In the interests of fairness and disclosure, I've seen a couple of male strippers (I worked for Ann Summers and the catalogue launches had them as standard) and found it awkward and skin-crawly and once left a room when one tried to get me to dance with him.

MatryoshkaDoll · 05/11/2013 19:16

This reply has been deleted

Message withdrawn at poster's request.

FatherJake · 06/11/2013 02:27

Three different issues here, all equally important.

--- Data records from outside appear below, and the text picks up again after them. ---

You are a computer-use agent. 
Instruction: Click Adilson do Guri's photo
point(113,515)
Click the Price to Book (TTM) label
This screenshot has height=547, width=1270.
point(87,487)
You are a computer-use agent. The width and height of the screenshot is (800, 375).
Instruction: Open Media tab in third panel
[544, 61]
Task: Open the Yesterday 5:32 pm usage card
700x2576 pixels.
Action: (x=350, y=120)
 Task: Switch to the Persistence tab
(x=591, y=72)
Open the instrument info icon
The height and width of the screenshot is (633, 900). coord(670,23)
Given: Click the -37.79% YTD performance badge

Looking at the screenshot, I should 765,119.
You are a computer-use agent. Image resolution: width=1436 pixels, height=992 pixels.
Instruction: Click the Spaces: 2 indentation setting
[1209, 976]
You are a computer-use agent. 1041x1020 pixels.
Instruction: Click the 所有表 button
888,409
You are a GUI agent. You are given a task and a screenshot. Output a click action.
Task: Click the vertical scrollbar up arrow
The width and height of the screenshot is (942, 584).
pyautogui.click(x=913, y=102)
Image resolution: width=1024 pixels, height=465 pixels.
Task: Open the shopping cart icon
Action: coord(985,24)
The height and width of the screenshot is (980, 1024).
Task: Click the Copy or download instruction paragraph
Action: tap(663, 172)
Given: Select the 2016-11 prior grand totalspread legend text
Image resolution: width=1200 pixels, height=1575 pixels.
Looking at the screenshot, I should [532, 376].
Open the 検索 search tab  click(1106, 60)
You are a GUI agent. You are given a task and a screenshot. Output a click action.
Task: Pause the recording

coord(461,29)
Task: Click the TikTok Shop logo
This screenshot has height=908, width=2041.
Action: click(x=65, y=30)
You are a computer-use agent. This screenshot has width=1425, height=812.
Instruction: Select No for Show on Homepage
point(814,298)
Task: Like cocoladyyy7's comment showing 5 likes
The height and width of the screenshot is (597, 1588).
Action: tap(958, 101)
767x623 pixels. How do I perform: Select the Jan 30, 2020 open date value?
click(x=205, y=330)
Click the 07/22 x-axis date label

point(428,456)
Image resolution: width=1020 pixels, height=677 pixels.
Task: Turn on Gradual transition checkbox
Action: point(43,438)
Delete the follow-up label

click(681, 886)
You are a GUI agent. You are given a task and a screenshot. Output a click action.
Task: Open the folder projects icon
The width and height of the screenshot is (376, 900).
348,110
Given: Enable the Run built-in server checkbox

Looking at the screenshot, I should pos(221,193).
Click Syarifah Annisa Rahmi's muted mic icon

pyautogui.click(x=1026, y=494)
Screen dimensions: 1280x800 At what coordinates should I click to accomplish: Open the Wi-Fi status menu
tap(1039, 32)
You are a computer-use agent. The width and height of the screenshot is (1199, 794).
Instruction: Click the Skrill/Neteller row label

  1. The kind of strip clubs that stag dos go to in the UK ie big city centre strip clubs or pound-in-a-pint-glass type places do not allow touching. Simple. Have never, ever heard of any friends or acquaintances in the UK having anything more than a lap dance and that lap dance does not go further. I have seen people being thrown out of strip clubs for so much as tapping a stripper on the shoulder let alone anything else.
  1. As a related matter, the idea that the strippers in said clubs are trafficked is utterly preposterous. These clubs have to walk a very strict regulatory tight rope so the idea that they would traffic strippers to work when said strippers do not provide extra services is ridiculous. Trafficking in the UK is clearly a serious problem but mainstream strip clubs are not part of this issue.
  1. Personally I'm not a big fan of strip clubs though have been for a few stag dos and I think you would find it remarkable how 'unsexy' the whole thing is. The general protocol is to stand and have a few drinks at the bar and shift around slightly uncomfortable if a girl comes up to see if you want a dance. No-one is under any illusion they will do any more than - possibly - see a naked girl.
MistressDeeCee · 06/11/2013 02:38

My DP isnt into strip clubs. It wouldnt be a dealbreaker for me if he went along to one with his mates/part of a works do tho. Im not fussed about things like that. Besides Ive been to see Chippendales + couple of other ropey male strippers back in the day, it was a good laugh. So Im hardly one to moralise.

curlew · 06/11/2013 07:53

Fatherjake- if your point 3 is the case why does anyone ever go?